Single Baru Katy Perry "Chained To The Rhythm" Bernuansa Politis


Katy Perry is back! Setelah sukses merilis Rise yang menjadi anthem Olimpiade 2016 pada Agustus tahun lalu, dia menelurkan single Chained to the Rhythm. Lagu yang diluncurkan pada Jumat (10/2) itu langsung disambut sangat manis. Dalam hitungan jam, single tersebut memuncaki chart Billboard + Twitter Trending 140. Chart itu menunjukkan statistik real time di Twitter terkait dengan cuitan atau tagar tentang musisi dan karyanya.

Di Spotify, Chained to the Rhythm juga memecahkan rekor. Yakni, menjadi single musisi perempuan dengan angka first day streaming terbanyak. Dalam sehari, lagu tersebut sudah didengarkan 3.062.293 kali. Di YouTube, video lirik lagunya –yang dibintangi seekor hamster imut dan miniature cooking– disaksikan 10,5 juta kali hingga tadi malam.

Perwakilan Perry dari Direct Management Group, Martin Kirkup, menyatakan bahwa rekor-rekor itu tidak lepas dari upaya tim yang melakukan promosi besar-besaran. Sebelum rilis, Perry menyebar delapan disco ball di beberapa kota di Amerika Utara dan Eropa. Sejumlah teaser juga diunggah di Instagram Perry.

**Bahan yang Disediakan:**

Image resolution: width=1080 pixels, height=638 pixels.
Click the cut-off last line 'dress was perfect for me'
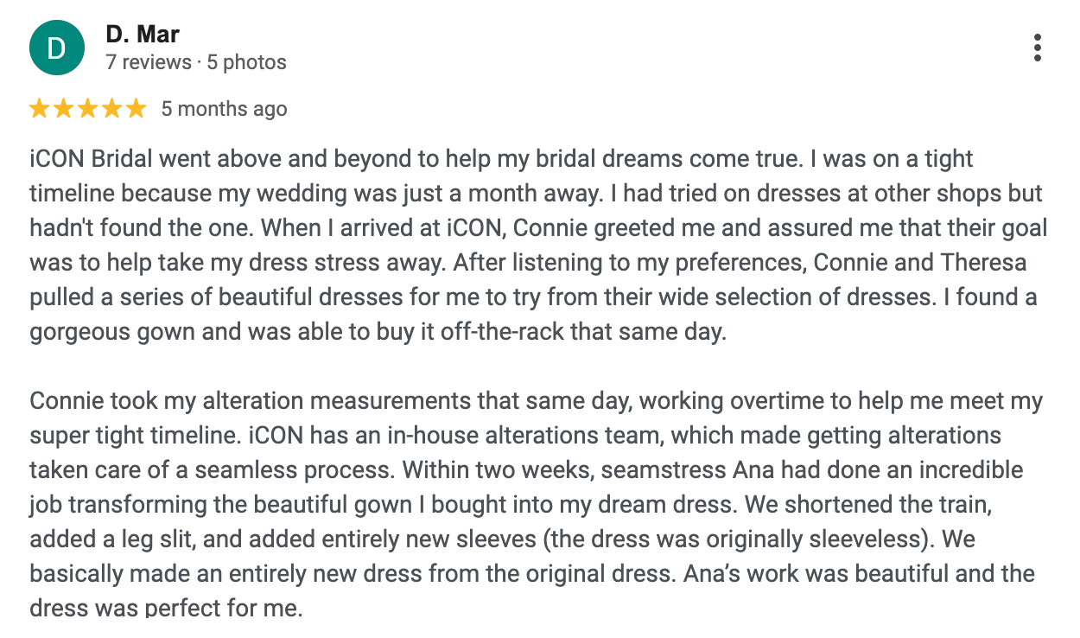(166, 609)
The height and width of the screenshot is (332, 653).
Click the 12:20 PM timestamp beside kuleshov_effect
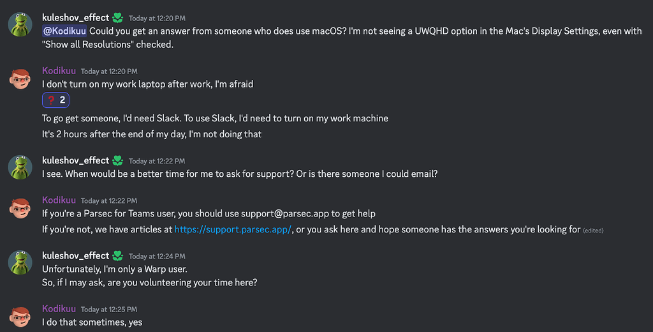157,19
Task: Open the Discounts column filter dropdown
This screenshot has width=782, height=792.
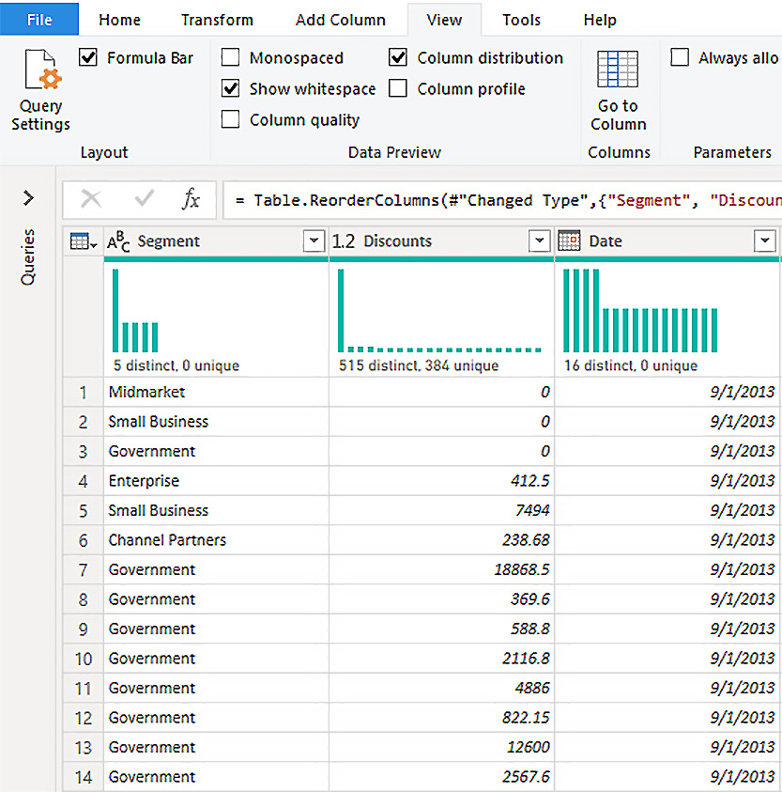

**Petunjuk Tugas:**
1) Kutiplah bagian artikel tentang single Katy Perry, mulai dari "Single Baru Katy" dan terus sampai "musisi dan karyanya.".
2) Tulis ulang semua entri dengan mengganti "Click" menjadi "Tap". Bagian lainnya tetap tidak diubah, dan gambar tidak perlu disertakan.

**Jawaban Setiap Tugas:**
1)
Single Baru Katy Perry "Chained To The Rhythm" Bernuansa Politis


Katy Perry is back! Setelah sukses merilis Rise yang menjadi anthem Olimpiade 2016 pada Agustus tahun lalu, dia menelurkan single Chained to the Rhythm. Lagu yang diluncurkan pada Jumat (10/2) itu langsung disambut sangat manis. Dalam hitungan jam, single tersebut memuncaki chart Billboard + Twitter Trending 140. Chart itu menunjukkan statistik real time di Twitter terkait dengan cuitan atau tagar tentang musisi dan karyanya.

2)
Image resolution: width=1080 pixels, height=638 pixels.
Tap the cut-off last line 'dress was perfect for me'
(166, 609)
The height and width of the screenshot is (332, 653).
Tap the 12:20 PM timestamp beside kuleshov_effect
157,19
Task: Open the Discounts column filter dropdown
This screenshot has width=782, height=792.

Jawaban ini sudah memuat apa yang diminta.